Dataset items
= = = = = = =

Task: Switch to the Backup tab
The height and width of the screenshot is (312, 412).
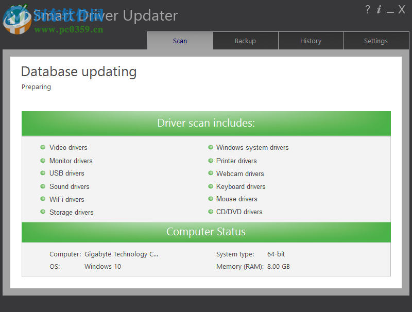Action: pyautogui.click(x=245, y=41)
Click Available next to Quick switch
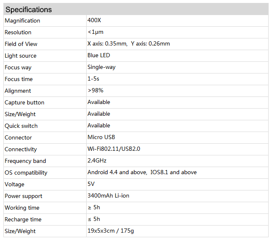The width and height of the screenshot is (272, 241). (99, 126)
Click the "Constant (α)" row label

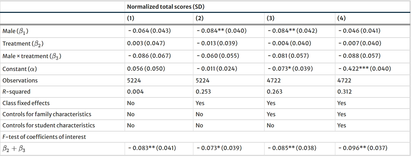pyautogui.click(x=19, y=69)
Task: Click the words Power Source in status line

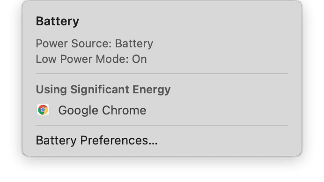Action: (x=73, y=44)
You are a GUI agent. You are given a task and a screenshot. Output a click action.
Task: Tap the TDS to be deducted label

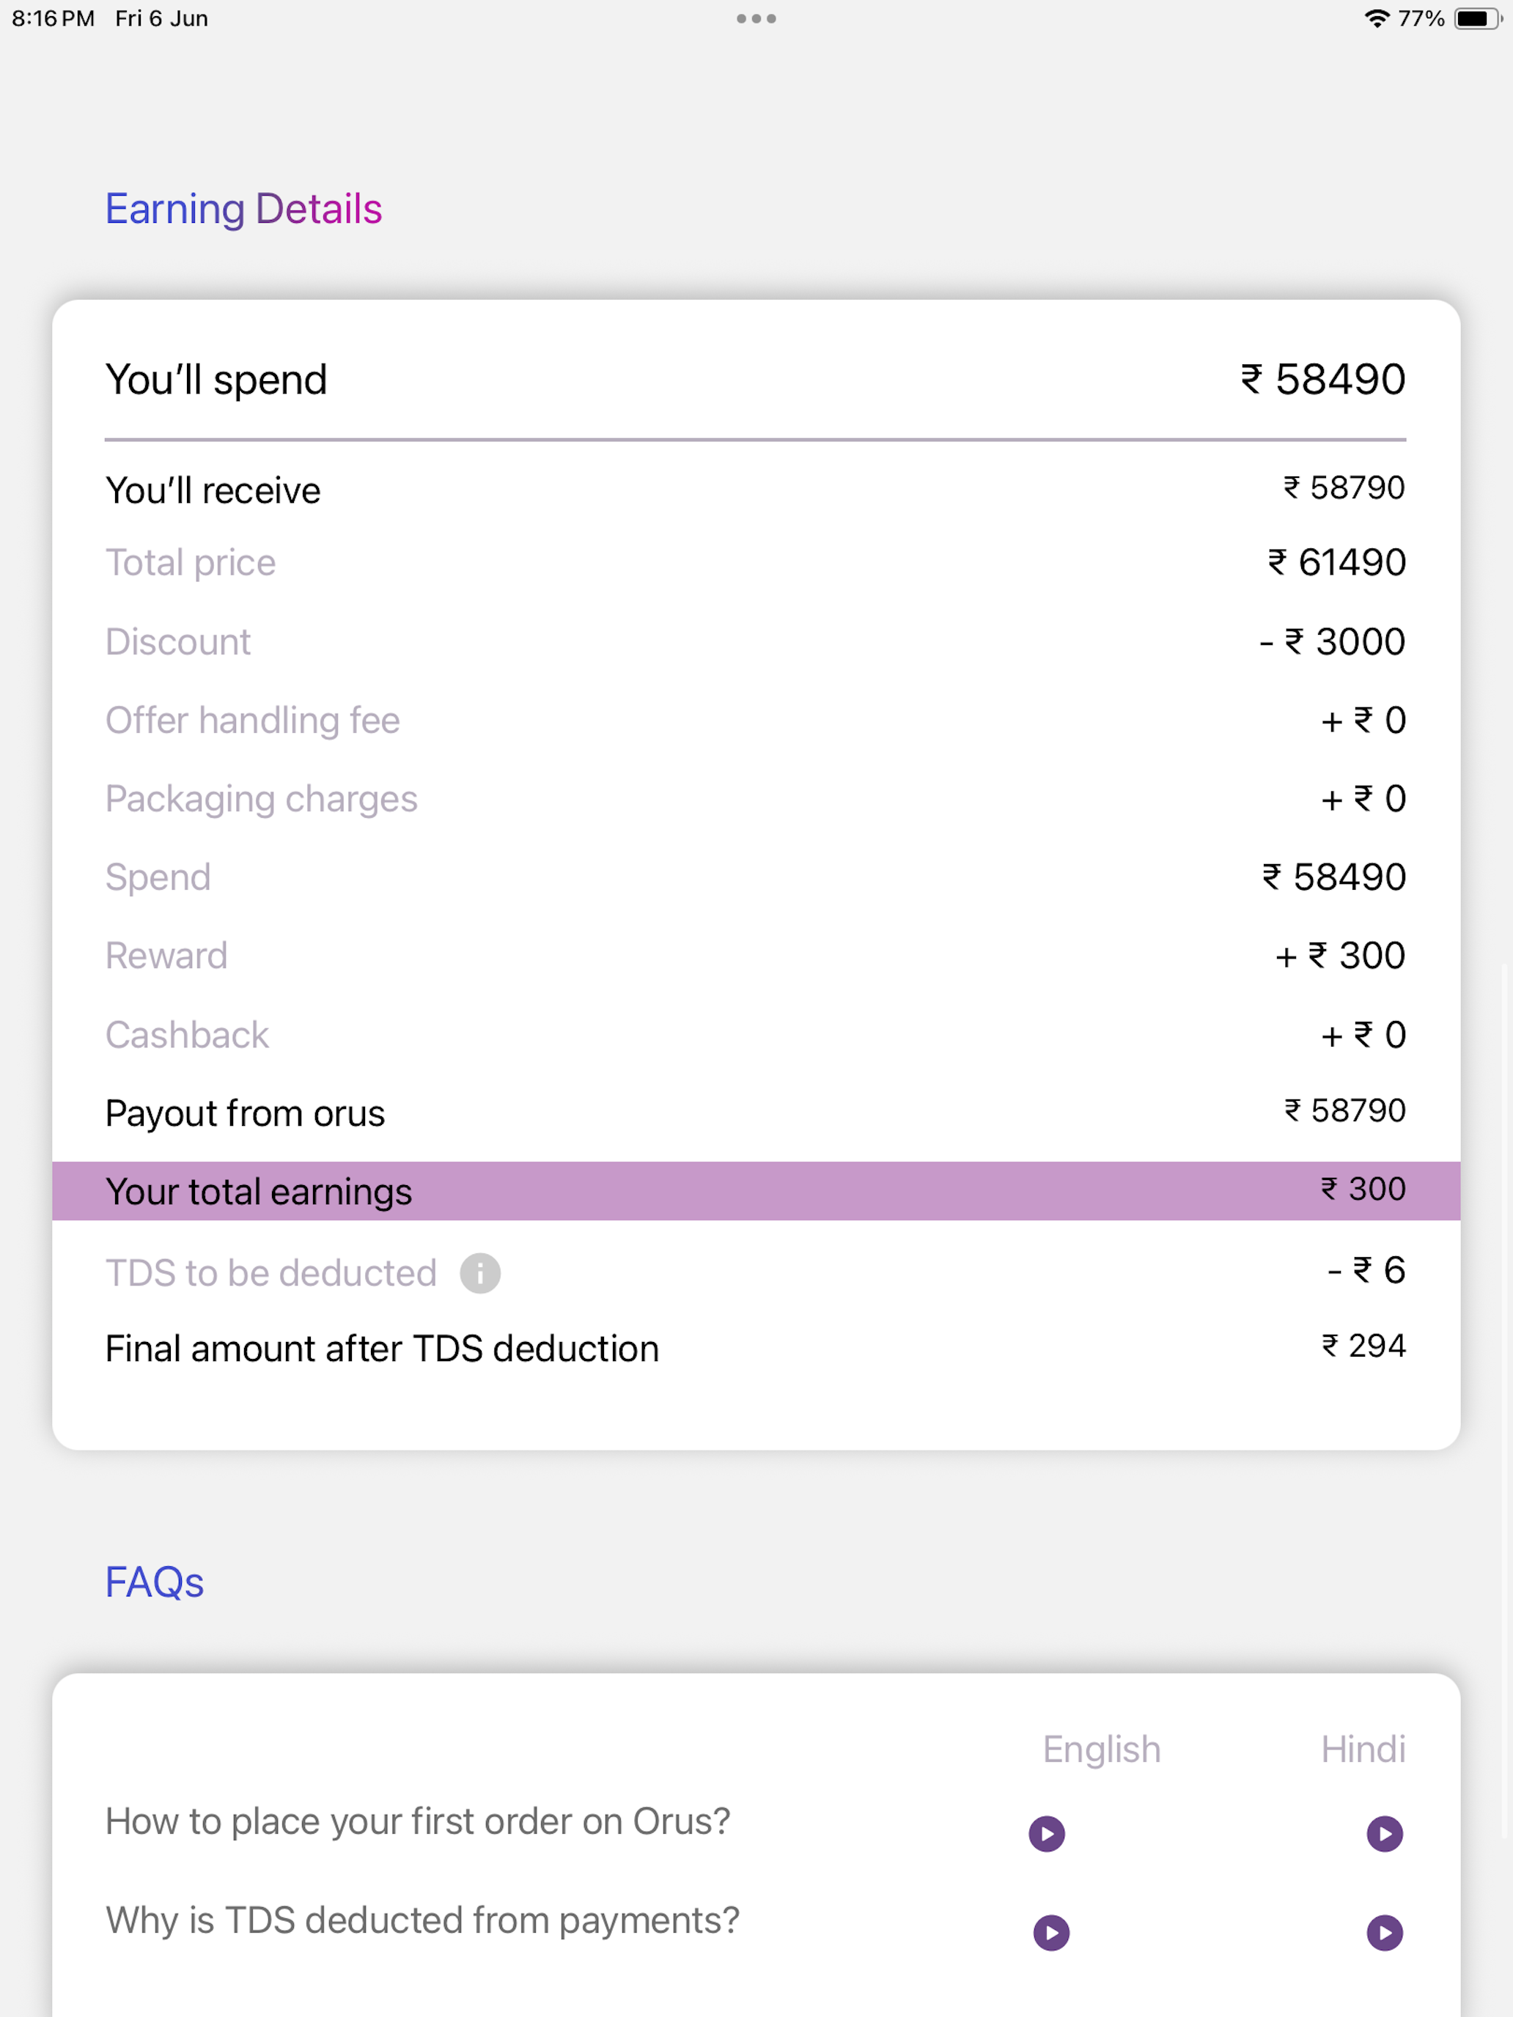(271, 1273)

= = = = = = =

REQUIRED WORK - Reproduce the records above exactly, but only from the line containing "Task: Click the" through the last line, both included, and without any pictures.

YOUR SOLUTION -
Task: Click the words Power Source in status line

Action: (x=73, y=44)
You are a GUI agent. You are given a task and a screenshot. Output a click action.
Task: Tap the TDS to be deducted label

(271, 1273)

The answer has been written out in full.